Keyword analyzer


#1

This is may be a very stupid question, but how does this analyzer work with duplicates? If i add a 100000 strings

Caro m'è 'l sonno, e più l'esser di sasso, mentre che 'l danno e la vergogna dura; non veder, non sentir m'è gran ventura; però non mi destar, deh, parla basso.

(this is random poem from internet)
will it store a 100000 copies or just 1?


(Ivan Brusic) #2

Lucene, and therefore Elasticsearch, is a schema-less and multi-valued, so
if you insert the same data multiple times to the same field, there will be
multiple instances of the same field with the data. So to answer your
question, it will store 100000 copies.

Elasticsearch does use string ordinals, but only the most common strings
are converted. Not sure if string length is a factor.


(David Pilato) #3

Well. In the inverted index part it will associate this text with all the doc ids.
But for other data structures like _source stored field, there will be a copy of each.

My 2 cents.


#4

Well, since i don't know how to handle this problem.. how would you handle it? Because as far as i know ElasticSearch is not about relations (like SQL for example, where you just creating another table and put duplicates in it).


(David Pilato) #5

And? What is the problem you want to solve? Is disk space your concern?


#6

Well, kinda, yeah.
Lets image that i will have 20.000.000 records with around 4 string fields each. Every string is about 40 characters, 1 character is 1 byty.
20000000440=3200000000/1024/1024=3052 MB of duplicates. (information about number of records is 100% true, 4 string is ~average, same as 40 characters per string).

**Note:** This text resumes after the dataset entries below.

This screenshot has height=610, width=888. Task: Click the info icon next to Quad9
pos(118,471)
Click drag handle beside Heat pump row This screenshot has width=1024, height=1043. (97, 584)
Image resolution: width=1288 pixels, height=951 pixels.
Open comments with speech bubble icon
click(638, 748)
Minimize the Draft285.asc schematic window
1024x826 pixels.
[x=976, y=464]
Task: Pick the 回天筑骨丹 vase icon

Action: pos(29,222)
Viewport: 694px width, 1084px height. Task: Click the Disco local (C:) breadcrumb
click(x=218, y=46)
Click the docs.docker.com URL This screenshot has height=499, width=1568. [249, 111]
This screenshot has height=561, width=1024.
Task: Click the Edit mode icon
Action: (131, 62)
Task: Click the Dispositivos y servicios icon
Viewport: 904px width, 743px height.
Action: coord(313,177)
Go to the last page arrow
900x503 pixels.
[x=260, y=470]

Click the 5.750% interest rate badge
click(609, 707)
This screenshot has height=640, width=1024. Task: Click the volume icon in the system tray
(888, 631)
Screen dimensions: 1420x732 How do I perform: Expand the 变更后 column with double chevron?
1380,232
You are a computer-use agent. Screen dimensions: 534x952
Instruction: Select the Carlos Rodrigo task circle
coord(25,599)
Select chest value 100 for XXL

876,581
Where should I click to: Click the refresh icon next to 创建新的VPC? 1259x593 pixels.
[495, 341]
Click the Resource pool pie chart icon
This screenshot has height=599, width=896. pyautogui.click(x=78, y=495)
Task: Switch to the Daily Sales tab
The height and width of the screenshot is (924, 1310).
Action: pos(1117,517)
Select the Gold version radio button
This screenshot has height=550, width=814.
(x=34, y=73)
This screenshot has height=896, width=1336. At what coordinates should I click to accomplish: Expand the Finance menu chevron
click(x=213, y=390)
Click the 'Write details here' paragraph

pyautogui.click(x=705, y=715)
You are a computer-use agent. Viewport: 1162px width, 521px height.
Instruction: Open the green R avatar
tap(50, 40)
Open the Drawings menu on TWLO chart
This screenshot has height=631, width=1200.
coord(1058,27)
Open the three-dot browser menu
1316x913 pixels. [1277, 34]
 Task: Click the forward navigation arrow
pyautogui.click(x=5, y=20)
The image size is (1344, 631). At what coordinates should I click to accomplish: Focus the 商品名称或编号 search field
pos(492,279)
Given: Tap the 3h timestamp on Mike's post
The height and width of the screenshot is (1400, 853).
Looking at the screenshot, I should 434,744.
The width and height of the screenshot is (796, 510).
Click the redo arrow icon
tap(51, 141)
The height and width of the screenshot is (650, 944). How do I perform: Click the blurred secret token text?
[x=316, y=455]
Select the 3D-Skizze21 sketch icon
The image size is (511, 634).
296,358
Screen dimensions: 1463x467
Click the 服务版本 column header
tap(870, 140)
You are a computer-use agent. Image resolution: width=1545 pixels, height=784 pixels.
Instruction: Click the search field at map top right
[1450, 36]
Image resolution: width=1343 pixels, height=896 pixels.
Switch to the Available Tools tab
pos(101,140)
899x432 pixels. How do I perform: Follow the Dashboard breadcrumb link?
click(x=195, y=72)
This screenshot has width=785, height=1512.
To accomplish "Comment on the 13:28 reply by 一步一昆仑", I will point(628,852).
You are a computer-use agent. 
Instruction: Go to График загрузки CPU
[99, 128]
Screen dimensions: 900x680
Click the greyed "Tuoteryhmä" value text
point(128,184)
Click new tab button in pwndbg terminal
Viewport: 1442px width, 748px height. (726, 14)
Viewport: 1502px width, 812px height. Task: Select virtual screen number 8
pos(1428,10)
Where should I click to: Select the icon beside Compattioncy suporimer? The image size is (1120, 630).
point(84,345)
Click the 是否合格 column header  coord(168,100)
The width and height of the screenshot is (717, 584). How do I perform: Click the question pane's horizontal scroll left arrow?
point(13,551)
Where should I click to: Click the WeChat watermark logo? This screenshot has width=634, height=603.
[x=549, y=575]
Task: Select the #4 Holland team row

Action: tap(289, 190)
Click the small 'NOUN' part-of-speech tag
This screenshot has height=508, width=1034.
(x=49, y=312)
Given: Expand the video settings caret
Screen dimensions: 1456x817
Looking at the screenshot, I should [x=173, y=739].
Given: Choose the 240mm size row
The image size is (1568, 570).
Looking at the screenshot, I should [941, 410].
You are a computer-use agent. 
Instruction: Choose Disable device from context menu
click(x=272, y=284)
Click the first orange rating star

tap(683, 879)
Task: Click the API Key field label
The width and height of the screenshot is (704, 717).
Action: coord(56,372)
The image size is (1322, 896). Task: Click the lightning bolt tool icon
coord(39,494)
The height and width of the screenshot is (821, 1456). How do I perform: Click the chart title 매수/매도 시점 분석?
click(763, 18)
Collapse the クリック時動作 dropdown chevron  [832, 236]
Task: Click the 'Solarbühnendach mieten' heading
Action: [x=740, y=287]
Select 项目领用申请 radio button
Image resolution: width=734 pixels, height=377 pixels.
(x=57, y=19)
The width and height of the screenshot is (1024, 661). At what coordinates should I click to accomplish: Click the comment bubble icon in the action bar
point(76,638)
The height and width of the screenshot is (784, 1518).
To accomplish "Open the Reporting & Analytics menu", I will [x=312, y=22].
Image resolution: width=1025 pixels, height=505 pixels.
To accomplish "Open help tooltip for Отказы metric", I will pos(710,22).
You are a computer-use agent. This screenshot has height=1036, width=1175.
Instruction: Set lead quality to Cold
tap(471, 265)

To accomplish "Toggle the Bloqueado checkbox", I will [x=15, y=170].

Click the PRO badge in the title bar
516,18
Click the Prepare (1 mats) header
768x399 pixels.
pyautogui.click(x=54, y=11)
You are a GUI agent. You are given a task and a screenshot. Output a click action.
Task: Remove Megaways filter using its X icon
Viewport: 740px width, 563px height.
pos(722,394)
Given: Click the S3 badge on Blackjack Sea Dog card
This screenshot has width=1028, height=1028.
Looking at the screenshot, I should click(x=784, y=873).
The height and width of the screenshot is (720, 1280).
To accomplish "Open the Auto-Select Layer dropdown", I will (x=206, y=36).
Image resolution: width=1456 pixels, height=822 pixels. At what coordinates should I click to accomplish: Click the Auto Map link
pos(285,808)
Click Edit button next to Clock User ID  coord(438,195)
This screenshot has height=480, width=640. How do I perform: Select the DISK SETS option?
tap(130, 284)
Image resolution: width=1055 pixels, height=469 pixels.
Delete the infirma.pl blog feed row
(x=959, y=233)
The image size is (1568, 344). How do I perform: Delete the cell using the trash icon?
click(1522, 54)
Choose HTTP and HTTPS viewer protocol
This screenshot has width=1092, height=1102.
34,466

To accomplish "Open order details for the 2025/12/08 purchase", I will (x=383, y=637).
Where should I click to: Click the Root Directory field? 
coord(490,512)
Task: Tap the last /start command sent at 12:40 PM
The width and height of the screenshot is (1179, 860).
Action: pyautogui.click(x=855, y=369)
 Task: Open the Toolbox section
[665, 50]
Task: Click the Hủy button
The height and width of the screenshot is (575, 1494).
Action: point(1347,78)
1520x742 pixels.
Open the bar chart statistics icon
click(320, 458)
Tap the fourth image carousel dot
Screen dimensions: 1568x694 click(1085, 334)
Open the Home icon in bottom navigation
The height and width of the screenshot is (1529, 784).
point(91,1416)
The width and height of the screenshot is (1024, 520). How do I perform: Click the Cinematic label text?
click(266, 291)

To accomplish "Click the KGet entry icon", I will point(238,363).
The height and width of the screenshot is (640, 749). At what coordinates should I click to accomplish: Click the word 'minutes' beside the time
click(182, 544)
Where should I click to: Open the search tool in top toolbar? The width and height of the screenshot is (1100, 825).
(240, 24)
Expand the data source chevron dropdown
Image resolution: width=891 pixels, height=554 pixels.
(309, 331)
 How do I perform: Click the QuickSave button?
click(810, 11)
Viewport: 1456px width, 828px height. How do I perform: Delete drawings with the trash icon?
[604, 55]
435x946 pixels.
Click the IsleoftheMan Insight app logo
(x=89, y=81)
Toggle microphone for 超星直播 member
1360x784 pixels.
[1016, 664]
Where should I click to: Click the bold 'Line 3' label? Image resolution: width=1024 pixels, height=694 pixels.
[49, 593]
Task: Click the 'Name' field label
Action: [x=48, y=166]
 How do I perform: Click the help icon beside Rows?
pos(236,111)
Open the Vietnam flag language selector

With this amount of SSD space.. this is not so important, but this is does not sounds very well at least. Anyway, it would be great to know the way of "fixing" this. Not the most important thing tho.


(David Pilato) #7

But are you looking for a datastore or a search engine?

I mean: don't try to overthink tuning. We have very very often the good defaults. So just index and search.

As for now my simple advice (without knowing more about your use case) would be: disable _all field. (This is not a good default and this will be fixed in 6.0)


(David Pilato) #8

Oh yeah and measure the effect of any tuning decision you would make.

For example a simple sample dataset I'm using with 15 fields takes around 250mb for 1 million documents. No real tuning with that.


#9

I'm storing a database of in-game items which have different stats like "Adds # - # damage to attacks". I planned to replace number with # and store it like ["Adds # - # damage to attacks", (firstNumber), (secondNumber), (average)] (i will probably have different fields for that). In most of the times search will be something like [string = X AND average < Y AND average > Z]. As you can see i'm not very familiar with ElasticSearch yet, but as far as i know ElasticSearch doesn't comparing string itself, so it should be.. not a tragedy.